Jamaican politician and agriculturalist

The Honourable Keble Aubrey Munn (15 February 1920 - 14 April 2008) was a Jamaican politician and agriculturalist.

==Biography==
Munn received his education at Wolmer's Schools. After graduation, he traveled to Canada, where he enlisted in that country's army in order to serve in World War II. During his wartime service, which lasted more than four years, Munn was stationed in Belgium, England, and France.

After the war, he returned to Jamaica, and in 1956 he began his political career as a Councillor in the Kingston and St. Andrew Corporation. The next year, he received an appointment as Deputy Mayor of Kingston, and in 1959, while with the People's National Party, he was elected as a Member of Parliament representing the East Rural St. Andrew seat. He held that seat until 1967, when he was elected to represent South East St. Andrew, and then held that seat in turn until 1976, when he was elected as the representative for Eastern St. Andrew. This last seat Munn held until his retirement from politics in 1980.

Munn also held several cabinet-level positions during his political career. He was Jamaica's Minister of Agriculture and Minister of National Security from 1959–1962, and again from 1972–1980. His second term as Minister of National Security included the country's 1976 State of Emergency.

Munn was also notable as an agriculturalist. His family had begun growing coffee in 1885, and during his lifetime he worked diligently to restore the reputation of Jamaican Blue Mountain Coffee. He was the owner and director of the Mavis Bank Central Factory, in Mavis Bank, Jamaica where he helped pioneer the use of chicken manure as an organic fertilizer for coffee within Jamaica. He became the first to directly export the Blue Mountain bean to the Japanese market in 1953, and in 1973, he helped pass the Coffee Industry Regulation Act, which defined the regions which were exclusively able to use the Blue Mountain mark when selling their coffee. Munn also served as chairman of the Coffee Industry Board and the Agriculture Credit Board, and was a life member of the Jamaica Agricultural Society.

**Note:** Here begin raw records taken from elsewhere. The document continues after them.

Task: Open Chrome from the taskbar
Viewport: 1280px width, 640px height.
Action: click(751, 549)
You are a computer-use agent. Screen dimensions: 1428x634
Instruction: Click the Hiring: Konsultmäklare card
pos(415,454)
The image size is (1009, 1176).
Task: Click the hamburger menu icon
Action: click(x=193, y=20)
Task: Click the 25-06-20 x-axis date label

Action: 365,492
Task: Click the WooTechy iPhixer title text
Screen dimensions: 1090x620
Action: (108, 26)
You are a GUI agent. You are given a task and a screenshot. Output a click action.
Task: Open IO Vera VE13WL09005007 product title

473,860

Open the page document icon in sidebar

In 2007, Munn was honored with the Order of Jamaica, in recognition of his political and agricultural accomplishments. Six months later, he suffered a stroke, and then died of related complications at the University Hospital of the West Indies.

Munn had four children: daughter Gwyneth from his marriage to Lillian Bell (deceased) and son Keble Gordon and daughters Leiza and Jodi from his second wife Yvonne Murray.